**EXERCISE INSTRUCTIONS**
Copy out the rows below with "computer-use agent" replaced by "screen assistant" everywhere it appears. Leave everything else unchanged.

**Saved data entries**
******
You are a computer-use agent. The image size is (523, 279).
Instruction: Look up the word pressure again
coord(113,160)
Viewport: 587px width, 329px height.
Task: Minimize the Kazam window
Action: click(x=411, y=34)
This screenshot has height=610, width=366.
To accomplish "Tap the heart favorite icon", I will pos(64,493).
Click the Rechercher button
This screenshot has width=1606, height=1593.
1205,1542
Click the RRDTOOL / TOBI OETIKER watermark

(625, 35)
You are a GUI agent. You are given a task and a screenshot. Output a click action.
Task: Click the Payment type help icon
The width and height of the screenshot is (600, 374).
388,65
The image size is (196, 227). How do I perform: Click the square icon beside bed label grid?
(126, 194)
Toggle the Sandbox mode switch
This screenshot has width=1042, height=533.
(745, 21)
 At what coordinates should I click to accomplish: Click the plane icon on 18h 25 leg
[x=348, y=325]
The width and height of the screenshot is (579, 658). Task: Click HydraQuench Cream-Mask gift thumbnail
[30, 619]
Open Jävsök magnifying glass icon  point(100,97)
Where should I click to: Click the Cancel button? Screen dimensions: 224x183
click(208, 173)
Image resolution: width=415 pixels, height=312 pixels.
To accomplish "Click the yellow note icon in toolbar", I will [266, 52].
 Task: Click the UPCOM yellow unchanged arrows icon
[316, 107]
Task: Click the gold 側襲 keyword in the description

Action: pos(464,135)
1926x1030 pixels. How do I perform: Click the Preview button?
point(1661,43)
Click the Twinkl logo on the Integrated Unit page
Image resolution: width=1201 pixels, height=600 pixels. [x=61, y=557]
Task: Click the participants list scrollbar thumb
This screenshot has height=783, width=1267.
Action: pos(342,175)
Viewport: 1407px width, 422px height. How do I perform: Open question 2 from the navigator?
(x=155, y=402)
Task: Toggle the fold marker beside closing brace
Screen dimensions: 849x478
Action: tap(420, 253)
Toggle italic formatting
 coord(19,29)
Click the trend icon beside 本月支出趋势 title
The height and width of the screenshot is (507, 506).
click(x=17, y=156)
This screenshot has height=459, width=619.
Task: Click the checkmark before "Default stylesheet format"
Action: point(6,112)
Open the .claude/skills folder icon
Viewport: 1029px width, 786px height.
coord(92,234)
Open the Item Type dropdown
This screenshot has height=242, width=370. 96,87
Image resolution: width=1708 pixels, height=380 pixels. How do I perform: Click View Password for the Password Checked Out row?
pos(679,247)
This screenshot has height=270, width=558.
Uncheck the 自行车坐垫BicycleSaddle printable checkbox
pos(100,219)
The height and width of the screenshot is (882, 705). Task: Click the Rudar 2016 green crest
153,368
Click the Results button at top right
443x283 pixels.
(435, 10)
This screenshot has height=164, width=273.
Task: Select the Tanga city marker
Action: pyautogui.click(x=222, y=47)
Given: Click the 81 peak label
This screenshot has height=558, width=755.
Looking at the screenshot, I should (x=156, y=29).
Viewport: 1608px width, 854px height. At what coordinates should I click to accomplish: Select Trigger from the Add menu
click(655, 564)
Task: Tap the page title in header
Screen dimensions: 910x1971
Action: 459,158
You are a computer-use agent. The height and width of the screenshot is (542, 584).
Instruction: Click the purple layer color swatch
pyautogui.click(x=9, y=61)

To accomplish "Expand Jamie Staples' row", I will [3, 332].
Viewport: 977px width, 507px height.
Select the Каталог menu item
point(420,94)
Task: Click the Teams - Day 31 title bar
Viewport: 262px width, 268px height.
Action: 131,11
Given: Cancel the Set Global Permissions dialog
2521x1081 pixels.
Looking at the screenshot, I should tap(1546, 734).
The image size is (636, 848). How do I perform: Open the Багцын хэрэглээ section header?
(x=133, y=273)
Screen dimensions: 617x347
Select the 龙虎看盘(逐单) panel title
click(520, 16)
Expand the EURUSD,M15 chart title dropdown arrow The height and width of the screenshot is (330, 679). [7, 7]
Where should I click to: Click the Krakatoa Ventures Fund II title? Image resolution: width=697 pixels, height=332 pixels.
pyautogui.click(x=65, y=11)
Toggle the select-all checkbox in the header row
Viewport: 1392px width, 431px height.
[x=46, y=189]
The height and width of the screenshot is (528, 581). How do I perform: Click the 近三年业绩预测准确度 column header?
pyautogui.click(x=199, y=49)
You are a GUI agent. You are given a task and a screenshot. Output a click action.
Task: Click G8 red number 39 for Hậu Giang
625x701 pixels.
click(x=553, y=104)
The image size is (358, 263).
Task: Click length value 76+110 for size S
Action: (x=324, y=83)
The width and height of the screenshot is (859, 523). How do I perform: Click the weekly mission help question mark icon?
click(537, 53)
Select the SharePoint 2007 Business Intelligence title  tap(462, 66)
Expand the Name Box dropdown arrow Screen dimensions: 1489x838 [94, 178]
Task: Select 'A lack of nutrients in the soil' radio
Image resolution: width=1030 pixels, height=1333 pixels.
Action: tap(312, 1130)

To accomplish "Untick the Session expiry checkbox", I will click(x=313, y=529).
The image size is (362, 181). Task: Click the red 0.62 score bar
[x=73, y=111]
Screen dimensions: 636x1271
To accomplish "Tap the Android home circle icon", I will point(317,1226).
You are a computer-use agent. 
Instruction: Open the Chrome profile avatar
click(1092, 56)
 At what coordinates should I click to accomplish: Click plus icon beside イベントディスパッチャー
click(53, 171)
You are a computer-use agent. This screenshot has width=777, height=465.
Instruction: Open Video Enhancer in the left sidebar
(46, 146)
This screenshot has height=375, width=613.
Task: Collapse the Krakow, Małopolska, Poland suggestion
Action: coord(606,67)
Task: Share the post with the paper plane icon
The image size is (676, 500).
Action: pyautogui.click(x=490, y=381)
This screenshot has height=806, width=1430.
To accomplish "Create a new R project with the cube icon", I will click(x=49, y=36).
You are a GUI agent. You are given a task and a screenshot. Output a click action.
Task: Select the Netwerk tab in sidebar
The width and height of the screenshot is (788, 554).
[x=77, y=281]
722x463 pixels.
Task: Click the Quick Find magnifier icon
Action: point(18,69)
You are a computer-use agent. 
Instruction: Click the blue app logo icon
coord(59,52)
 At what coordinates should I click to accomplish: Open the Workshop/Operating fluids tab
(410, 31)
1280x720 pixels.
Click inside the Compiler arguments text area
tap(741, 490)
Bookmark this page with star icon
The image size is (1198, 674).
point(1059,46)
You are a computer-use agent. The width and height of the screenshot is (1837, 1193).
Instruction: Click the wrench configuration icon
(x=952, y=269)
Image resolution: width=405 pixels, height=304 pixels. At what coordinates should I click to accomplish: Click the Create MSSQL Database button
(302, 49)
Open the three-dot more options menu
******
**CORRECT RESULT**
You are a screen assistant. The image size is (523, 279).
Instruction: Look up the word pressure again
coord(113,160)
Viewport: 587px width, 329px height.
Task: Minimize the Kazam window
Action: click(x=411, y=34)
This screenshot has height=610, width=366.
To accomplish "Tap the heart favorite icon", I will pos(64,493).
Click the Rechercher button
This screenshot has width=1606, height=1593.
1205,1542
Click the RRDTOOL / TOBI OETIKER watermark

(625, 35)
You are a GUI agent. You are given a task and a screenshot. Output a click action.
Task: Click the Payment type help icon
The width and height of the screenshot is (600, 374).
388,65
The image size is (196, 227). How do I perform: Click the square icon beside bed label grid?
(126, 194)
Toggle the Sandbox mode switch
This screenshot has width=1042, height=533.
(745, 21)
 At what coordinates should I click to accomplish: Click the plane icon on 18h 25 leg
[x=348, y=325]
The width and height of the screenshot is (579, 658). Task: Click HydraQuench Cream-Mask gift thumbnail
[30, 619]
Open Jävsök magnifying glass icon  point(100,97)
Where should I click to: Click the Cancel button? Screen dimensions: 224x183
click(208, 173)
Image resolution: width=415 pixels, height=312 pixels.
To accomplish "Click the yellow note icon in toolbar", I will [266, 52].
 Task: Click the UPCOM yellow unchanged arrows icon
[316, 107]
Task: Click the gold 側襲 keyword in the description

Action: pos(464,135)
1926x1030 pixels. How do I perform: Click the Preview button?
point(1661,43)
Click the Twinkl logo on the Integrated Unit page
Image resolution: width=1201 pixels, height=600 pixels. [x=61, y=557]
Task: Click the participants list scrollbar thumb
This screenshot has height=783, width=1267.
Action: pos(342,175)
Viewport: 1407px width, 422px height. How do I perform: Open question 2 from the navigator?
(x=155, y=402)
Task: Toggle the fold marker beside closing brace
Screen dimensions: 849x478
Action: tap(420, 253)
Toggle italic formatting
 coord(19,29)
Click the trend icon beside 本月支出趋势 title
The height and width of the screenshot is (507, 506).
click(x=17, y=156)
This screenshot has height=459, width=619.
Task: Click the checkmark before "Default stylesheet format"
Action: point(6,112)
Open the .claude/skills folder icon
Viewport: 1029px width, 786px height.
coord(92,234)
Open the Item Type dropdown
This screenshot has height=242, width=370. 96,87
Image resolution: width=1708 pixels, height=380 pixels. How do I perform: Click View Password for the Password Checked Out row?
pos(679,247)
This screenshot has height=270, width=558.
Uncheck the 自行车坐垫BicycleSaddle printable checkbox
pos(100,219)
The height and width of the screenshot is (882, 705). Task: Click the Rudar 2016 green crest
153,368
Click the Results button at top right
443x283 pixels.
(435, 10)
This screenshot has height=164, width=273.
Task: Select the Tanga city marker
Action: pyautogui.click(x=222, y=47)
Given: Click the 81 peak label
This screenshot has height=558, width=755.
Looking at the screenshot, I should (x=156, y=29).
Viewport: 1608px width, 854px height. At what coordinates should I click to accomplish: Select Trigger from the Add menu
click(655, 564)
Task: Tap the page title in header
Screen dimensions: 910x1971
Action: 459,158
You are a screen assistant. The height and width of the screenshot is (542, 584).
Instruction: Click the purple layer color swatch
pyautogui.click(x=9, y=61)

To accomplish "Expand Jamie Staples' row", I will [3, 332].
Viewport: 977px width, 507px height.
Select the Каталог menu item
point(420,94)
Task: Click the Teams - Day 31 title bar
Viewport: 262px width, 268px height.
Action: 131,11
Given: Cancel the Set Global Permissions dialog
2521x1081 pixels.
Looking at the screenshot, I should tap(1546, 734).
The image size is (636, 848). How do I perform: Open the Багцын хэрэглээ section header?
(x=133, y=273)
Screen dimensions: 617x347
Select the 龙虎看盘(逐单) panel title
click(520, 16)
Expand the EURUSD,M15 chart title dropdown arrow The height and width of the screenshot is (330, 679). [7, 7]
Where should I click to: Click the Krakatoa Ventures Fund II title? Image resolution: width=697 pixels, height=332 pixels.
pyautogui.click(x=65, y=11)
Toggle the select-all checkbox in the header row
Viewport: 1392px width, 431px height.
[x=46, y=189]
The height and width of the screenshot is (528, 581). How do I perform: Click the 近三年业绩预测准确度 column header?
pyautogui.click(x=199, y=49)
You are a GUI agent. You are given a task and a screenshot. Output a click action.
Task: Click G8 red number 39 for Hậu Giang
625x701 pixels.
click(x=553, y=104)
The image size is (358, 263).
Task: Click length value 76+110 for size S
Action: (x=324, y=83)
The width and height of the screenshot is (859, 523). How do I perform: Click the weekly mission help question mark icon?
click(537, 53)
Select the SharePoint 2007 Business Intelligence title  tap(462, 66)
Expand the Name Box dropdown arrow Screen dimensions: 1489x838 [94, 178]
Task: Select 'A lack of nutrients in the soil' radio
Image resolution: width=1030 pixels, height=1333 pixels.
Action: tap(312, 1130)

To accomplish "Untick the Session expiry checkbox", I will click(x=313, y=529).
The image size is (362, 181). Task: Click the red 0.62 score bar
[x=73, y=111]
Screen dimensions: 636x1271
To accomplish "Tap the Android home circle icon", I will point(317,1226).
You are a screen assistant. 
Instruction: Open the Chrome profile avatar
click(1092, 56)
 At what coordinates should I click to accomplish: Click plus icon beside イベントディスパッチャー
click(53, 171)
You are a screen assistant. This screenshot has width=777, height=465.
Instruction: Open Video Enhancer in the left sidebar
(46, 146)
This screenshot has height=375, width=613.
Task: Collapse the Krakow, Małopolska, Poland suggestion
Action: coord(606,67)
Task: Share the post with the paper plane icon
The image size is (676, 500).
Action: pyautogui.click(x=490, y=381)
This screenshot has height=806, width=1430.
To accomplish "Create a new R project with the cube icon", I will click(x=49, y=36).
You are a GUI agent. You are given a task and a screenshot. Output a click action.
Task: Select the Netwerk tab in sidebar
The width and height of the screenshot is (788, 554).
[x=77, y=281]
722x463 pixels.
Task: Click the Quick Find magnifier icon
Action: point(18,69)
You are a screen assistant. 
Instruction: Click the blue app logo icon
coord(59,52)
 At what coordinates should I click to accomplish: Open the Workshop/Operating fluids tab
(410, 31)
1280x720 pixels.
Click inside the Compiler arguments text area
tap(741, 490)
Bookmark this page with star icon
The image size is (1198, 674).
point(1059,46)
You are a screen assistant. The width and height of the screenshot is (1837, 1193).
Instruction: Click the wrench configuration icon
(x=952, y=269)
Image resolution: width=405 pixels, height=304 pixels. At what coordinates should I click to accomplish: Click the Create MSSQL Database button
(302, 49)
Open the three-dot more options menu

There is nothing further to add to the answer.